By John Irish
Syria’s opposition co-ordinator Riad Hijab accused Russia of killing dozens of children after a bombing raid on Monday and said such action meant the opposition could not negotiate with President Bashar al-Assad’s government.
Earlier the Syrian Observatory for Human Rights reported that at least 12 Syrian school children had been killed when suspected Russian warplanes hit a classroom in the rebel-held town of Injara in Aleppo province.
Hijab, speaking after talks with French President Francois Hollande in Paris, put the death toll at 35 children and said the Russian strikes had hit three schools in total.
There was no immediate comment from Moscow, which denies any targeting of civilians in the conflict.

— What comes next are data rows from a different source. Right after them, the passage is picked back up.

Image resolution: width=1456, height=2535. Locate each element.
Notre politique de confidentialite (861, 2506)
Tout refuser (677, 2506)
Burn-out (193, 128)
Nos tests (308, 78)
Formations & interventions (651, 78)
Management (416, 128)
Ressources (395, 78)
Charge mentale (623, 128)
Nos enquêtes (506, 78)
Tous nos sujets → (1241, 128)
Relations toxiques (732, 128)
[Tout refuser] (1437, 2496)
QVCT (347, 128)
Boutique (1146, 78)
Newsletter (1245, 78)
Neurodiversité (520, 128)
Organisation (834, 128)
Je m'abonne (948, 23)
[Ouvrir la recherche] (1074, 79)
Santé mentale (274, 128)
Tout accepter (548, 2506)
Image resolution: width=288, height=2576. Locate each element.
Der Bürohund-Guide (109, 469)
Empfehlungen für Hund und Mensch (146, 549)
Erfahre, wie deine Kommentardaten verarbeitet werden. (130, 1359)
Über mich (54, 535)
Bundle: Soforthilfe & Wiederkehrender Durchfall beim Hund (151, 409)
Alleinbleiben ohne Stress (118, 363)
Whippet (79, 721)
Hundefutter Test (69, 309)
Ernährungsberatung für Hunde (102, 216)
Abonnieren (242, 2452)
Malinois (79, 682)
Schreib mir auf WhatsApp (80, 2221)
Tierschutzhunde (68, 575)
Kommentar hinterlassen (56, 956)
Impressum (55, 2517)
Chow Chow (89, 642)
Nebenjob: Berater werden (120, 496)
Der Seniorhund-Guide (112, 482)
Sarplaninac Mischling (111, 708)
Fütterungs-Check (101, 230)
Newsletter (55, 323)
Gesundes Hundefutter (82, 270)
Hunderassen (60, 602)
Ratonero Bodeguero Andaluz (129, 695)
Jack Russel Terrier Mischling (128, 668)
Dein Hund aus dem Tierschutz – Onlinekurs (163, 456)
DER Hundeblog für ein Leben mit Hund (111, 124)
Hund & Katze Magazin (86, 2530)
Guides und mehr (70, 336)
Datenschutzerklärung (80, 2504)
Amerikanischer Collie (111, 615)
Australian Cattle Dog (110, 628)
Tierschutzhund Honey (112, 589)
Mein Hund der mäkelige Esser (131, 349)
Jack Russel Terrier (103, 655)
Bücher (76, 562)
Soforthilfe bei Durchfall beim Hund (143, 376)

“We want to negotiate, but to do that the conditions have to be there,” Hijab told reporters. “We cannot negotiate with the regime when there are foreign forces bombing the Syrian people.”
Hijab is a former prime minister under Assad who defected to the opposition in 2012. He was chosen in December as coordinator of the opposition negotiating body to lead future Syria talks.
Peace talks are scheduled to be held between the government and opposition on Jan. 25 under the auspices of the United Nations. However, opposition officials have already cast doubt on whether the talks will go ahead on schedule, citing a need to see goodwill measures from the government side.
“We do not want to go to negotiations that are condemned to failure before they start. We need to create the right climate,” Hijab said. “How could we negotiate when the Syrian people are dying? Each day there are massacres.”
He said the talks had to lead to a transitional government with the president and prime minister’s full executive powers.
Hijab said Russia was flaunting UN Security Council resolutions by bombing civilians and urged the world body to ensure Russia respected its humanitarian obligations.
He also dismissed Syrian government demands that it see a list of opposition members attending the possible talks, saying the opposition would not have choices imposed on them.
Earlier on Monday French Foreign Minister Laurent Fabius called on Moscow and Damascus to stop “inadmissible” attacks against civilians.
Hollande and Fabius reiterated the Western view that Assad, who has strong backing from Moscow and Tehran, must relinquish power under any peace settlement.
“Bashar al-Assad has no role in the Syria of tomorrow,” Hollande said after his talks with Hijab.
Fabius said images from Madaya showing people suffering from starvation in the besieged rebel-held town underscored why the Syrian leader should step down. On Monday an aid convoy entered the town where thousands have been trapped.